** DATA SUPPLIED follows **

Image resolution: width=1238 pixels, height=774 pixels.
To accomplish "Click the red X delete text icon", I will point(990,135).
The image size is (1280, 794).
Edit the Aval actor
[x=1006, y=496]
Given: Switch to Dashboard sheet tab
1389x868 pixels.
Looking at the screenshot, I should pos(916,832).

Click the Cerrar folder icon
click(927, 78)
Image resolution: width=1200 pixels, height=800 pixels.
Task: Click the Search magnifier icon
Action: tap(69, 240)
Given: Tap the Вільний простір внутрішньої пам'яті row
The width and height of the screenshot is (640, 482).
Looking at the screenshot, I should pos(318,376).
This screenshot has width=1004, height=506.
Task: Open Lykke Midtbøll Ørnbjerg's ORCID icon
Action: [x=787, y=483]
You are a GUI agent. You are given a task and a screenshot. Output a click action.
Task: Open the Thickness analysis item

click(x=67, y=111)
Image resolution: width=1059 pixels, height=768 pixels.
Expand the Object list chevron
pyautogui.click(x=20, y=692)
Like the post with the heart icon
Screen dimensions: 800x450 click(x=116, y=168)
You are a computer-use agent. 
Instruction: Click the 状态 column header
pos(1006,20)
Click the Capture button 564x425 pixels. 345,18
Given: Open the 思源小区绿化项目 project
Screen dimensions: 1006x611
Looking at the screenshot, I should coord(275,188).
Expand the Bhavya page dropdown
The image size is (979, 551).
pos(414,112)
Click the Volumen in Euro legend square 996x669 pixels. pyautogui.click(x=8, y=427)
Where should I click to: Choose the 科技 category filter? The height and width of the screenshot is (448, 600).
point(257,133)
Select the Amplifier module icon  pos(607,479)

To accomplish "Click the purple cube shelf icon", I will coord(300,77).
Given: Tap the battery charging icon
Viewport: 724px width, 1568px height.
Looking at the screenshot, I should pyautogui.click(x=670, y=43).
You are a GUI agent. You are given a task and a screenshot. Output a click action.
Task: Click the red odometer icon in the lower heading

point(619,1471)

** End of DATA SUPPLIED **

:: WORK ITEM ::
Extract exactly and only the lines above from the line containing "The image size is (1280, 794)." through the line containing "Given: Open the 思源小区绿化项目 project", both end lines included.

:: REPLY ::
The image size is (1280, 794).
Edit the Aval actor
[x=1006, y=496]
Given: Switch to Dashboard sheet tab
1389x868 pixels.
Looking at the screenshot, I should pos(916,832).

Click the Cerrar folder icon
click(927, 78)
Image resolution: width=1200 pixels, height=800 pixels.
Task: Click the Search magnifier icon
Action: tap(69, 240)
Given: Tap the Вільний простір внутрішньої пам'яті row
The width and height of the screenshot is (640, 482).
Looking at the screenshot, I should pos(318,376).
This screenshot has width=1004, height=506.
Task: Open Lykke Midtbøll Ørnbjerg's ORCID icon
Action: [x=787, y=483]
You are a GUI agent. You are given a task and a screenshot. Output a click action.
Task: Open the Thickness analysis item

click(x=67, y=111)
Image resolution: width=1059 pixels, height=768 pixels.
Expand the Object list chevron
pyautogui.click(x=20, y=692)
Like the post with the heart icon
Screen dimensions: 800x450 click(x=116, y=168)
You are a computer-use agent. 
Instruction: Click the 状态 column header
pos(1006,20)
Click the Capture button 564x425 pixels. 345,18
Given: Open the 思源小区绿化项目 project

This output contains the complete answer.